Data structures

xray’s core data structures are the Dataset, the Variable (including its subclass Coordinate) and the DataArray.

The document is intended as a technical summary of the xray data model. It should be mostly of interest to advanced users interested in extending or contributing to xray internals.

Dataset

Dataset is a Python object representing a fully self- described dataset of labeled N-dimensional arrays. It consists of:

  1. variables: A dictionary of Variable objects.
  2. dimensions: A dictionary giving the lengths of shared dimensions, which are required to be consistent across all variables in a Dataset.
  3. attributes: An ordered dictionary of metadata.

The design of the Dataset is based by the NetCDF file format for self-described scientific data. This is a data model that has become very successful and widely used in the geosciences.

The Dataset is an intelligent container. It allows for simultaneous integer or label based indexing of all of its variables, supports split-apply-combine operations with groupby, and can be converted to and from pandas.DataFrame objects.

Variable

Variable implements xray’s basic extended array object. It supports the numpy ndarray interface, but is extended to support and use basic metadata (not including coordinate values). It consists of:

  1. dimensions: A tuple of dimension names.
  2. data: The N-dimensional array (for example, of type numpy.ndarray) storing the array’s data. It must have the same number of dimensions as the length of the “dimensions” attribute.
  3. attributes: An ordered dictionary of additional metadata to associate with this array.

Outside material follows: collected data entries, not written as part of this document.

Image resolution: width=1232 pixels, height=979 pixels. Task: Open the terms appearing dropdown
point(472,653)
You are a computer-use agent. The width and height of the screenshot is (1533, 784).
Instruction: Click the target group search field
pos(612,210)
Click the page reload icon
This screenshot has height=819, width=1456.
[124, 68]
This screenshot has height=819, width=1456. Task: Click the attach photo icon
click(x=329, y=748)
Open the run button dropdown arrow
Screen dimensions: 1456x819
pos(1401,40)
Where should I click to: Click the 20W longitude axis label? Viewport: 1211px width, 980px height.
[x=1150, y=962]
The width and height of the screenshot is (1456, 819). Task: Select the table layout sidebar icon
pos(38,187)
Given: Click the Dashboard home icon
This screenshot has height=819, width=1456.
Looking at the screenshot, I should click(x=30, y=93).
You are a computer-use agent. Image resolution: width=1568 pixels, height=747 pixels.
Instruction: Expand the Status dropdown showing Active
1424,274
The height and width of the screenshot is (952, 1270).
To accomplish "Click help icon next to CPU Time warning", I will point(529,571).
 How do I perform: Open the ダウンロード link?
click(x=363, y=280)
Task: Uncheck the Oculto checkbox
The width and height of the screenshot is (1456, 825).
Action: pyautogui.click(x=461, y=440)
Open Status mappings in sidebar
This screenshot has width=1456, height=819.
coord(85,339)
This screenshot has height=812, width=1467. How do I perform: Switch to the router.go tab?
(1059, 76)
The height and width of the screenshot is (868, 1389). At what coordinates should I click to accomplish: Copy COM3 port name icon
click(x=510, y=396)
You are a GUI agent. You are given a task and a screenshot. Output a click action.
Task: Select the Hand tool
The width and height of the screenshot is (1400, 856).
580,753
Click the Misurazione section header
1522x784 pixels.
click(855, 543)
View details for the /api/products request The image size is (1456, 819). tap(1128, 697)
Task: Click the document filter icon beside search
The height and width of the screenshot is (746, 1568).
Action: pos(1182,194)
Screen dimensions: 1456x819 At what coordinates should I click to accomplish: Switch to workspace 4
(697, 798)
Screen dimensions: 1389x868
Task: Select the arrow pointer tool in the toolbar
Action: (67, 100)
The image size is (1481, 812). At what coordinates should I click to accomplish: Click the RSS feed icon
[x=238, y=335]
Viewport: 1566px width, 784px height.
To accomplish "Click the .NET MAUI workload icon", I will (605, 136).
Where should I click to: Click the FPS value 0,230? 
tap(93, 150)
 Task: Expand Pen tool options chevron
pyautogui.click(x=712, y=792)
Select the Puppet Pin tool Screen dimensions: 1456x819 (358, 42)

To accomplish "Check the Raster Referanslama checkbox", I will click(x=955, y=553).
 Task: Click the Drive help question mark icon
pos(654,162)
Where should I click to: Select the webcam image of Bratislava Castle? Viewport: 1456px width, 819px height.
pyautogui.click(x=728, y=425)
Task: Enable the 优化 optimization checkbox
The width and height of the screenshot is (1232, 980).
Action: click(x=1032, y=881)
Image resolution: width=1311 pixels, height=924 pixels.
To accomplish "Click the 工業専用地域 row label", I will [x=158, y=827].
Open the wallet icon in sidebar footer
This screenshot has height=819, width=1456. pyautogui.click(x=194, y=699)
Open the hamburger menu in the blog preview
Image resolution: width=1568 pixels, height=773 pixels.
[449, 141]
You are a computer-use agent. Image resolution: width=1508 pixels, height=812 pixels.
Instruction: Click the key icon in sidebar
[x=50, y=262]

The main functional difference between Variables and numpy arrays is that numerical operations on Variables implement array broadcasting by dimension name. For example, adding an Variable with dimensions (‘time’,) to another Variable with dimensions (‘space’,) results in a new Variable with dimensions (‘time’, ‘space’). Furthermore, numpy reduce operations like mean or sum are overwritten to take a “dimension” argument instead of an “axis”.

Variables are light-weight objects used as the building block for datasets. However, manipulating data in the form of a Dataset or DataArray should almost always be preferred (see below), because they can use more complete metadata in context of coordinate labels.

DataArray

A DataArray object is a multi-dimensional array with labeled dimensions and coordinates. Coordinate labels give it additional power over the Variable object, so it should be preferred for all high-level use.

Under the covers, DataArrays are simply pointers to a dataset (the dataset attribute) and the name of a variable in the dataset (the name attribute), which indicates to which variable array operations should be applied.

DataArray objects implement the broadcasting rules of Variable objects, but also use and maintain coordinates (aka “indices”). This means you can do intelligent (and fast!) label based indexing on DataArrays (via the .loc attribute), do flexibly split-apply-combine operations with groupby and convert them to or from pandas.Series objects.